= Task details =
Search the entries below for "computer" and copy each matching line.

= Entries supplied =
=====

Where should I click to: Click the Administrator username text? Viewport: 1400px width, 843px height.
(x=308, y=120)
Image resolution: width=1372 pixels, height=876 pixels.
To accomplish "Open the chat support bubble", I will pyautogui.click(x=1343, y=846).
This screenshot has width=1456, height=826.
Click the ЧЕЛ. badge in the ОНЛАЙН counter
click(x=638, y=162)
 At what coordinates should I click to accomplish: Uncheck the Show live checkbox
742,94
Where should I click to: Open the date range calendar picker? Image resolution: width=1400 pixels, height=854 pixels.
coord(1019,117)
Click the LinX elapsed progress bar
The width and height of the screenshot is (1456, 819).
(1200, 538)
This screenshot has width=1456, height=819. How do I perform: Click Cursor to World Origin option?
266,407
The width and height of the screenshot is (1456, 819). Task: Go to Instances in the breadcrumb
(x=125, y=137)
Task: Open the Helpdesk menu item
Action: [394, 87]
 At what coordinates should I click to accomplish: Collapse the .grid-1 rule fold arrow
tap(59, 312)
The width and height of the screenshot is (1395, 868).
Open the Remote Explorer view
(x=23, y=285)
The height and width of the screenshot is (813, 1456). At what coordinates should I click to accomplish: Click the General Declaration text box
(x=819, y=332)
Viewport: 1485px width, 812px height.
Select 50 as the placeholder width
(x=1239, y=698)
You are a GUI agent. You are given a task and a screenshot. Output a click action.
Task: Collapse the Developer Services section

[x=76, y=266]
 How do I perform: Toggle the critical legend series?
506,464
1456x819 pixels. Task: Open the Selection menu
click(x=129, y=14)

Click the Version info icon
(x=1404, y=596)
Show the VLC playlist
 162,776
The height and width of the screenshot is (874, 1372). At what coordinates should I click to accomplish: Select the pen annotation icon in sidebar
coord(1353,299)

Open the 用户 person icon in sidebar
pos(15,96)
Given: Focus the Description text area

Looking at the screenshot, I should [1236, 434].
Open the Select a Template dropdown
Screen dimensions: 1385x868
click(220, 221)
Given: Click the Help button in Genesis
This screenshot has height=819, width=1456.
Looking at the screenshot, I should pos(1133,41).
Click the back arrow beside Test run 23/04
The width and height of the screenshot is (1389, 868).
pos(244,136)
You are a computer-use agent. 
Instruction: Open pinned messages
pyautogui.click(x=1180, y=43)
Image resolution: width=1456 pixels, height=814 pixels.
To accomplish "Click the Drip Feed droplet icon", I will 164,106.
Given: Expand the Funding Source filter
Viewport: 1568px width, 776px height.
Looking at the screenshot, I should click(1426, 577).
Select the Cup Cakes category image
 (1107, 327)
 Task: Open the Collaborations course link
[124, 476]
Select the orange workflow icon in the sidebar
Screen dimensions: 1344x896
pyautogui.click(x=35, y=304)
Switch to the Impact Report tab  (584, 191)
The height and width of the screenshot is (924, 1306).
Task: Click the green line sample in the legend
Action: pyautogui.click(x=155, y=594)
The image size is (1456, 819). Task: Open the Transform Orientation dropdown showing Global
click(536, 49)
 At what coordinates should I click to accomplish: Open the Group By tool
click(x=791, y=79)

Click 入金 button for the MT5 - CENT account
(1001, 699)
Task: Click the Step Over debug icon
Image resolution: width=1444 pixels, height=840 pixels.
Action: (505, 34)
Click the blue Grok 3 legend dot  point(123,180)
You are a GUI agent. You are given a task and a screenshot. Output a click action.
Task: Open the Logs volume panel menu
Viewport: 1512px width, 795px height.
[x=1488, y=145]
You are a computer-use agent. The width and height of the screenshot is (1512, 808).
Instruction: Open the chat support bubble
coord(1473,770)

=====

= Completed task =
You are a computer-use agent. 
You are a computer-use agent. The width and height of the screenshot is (1512, 808).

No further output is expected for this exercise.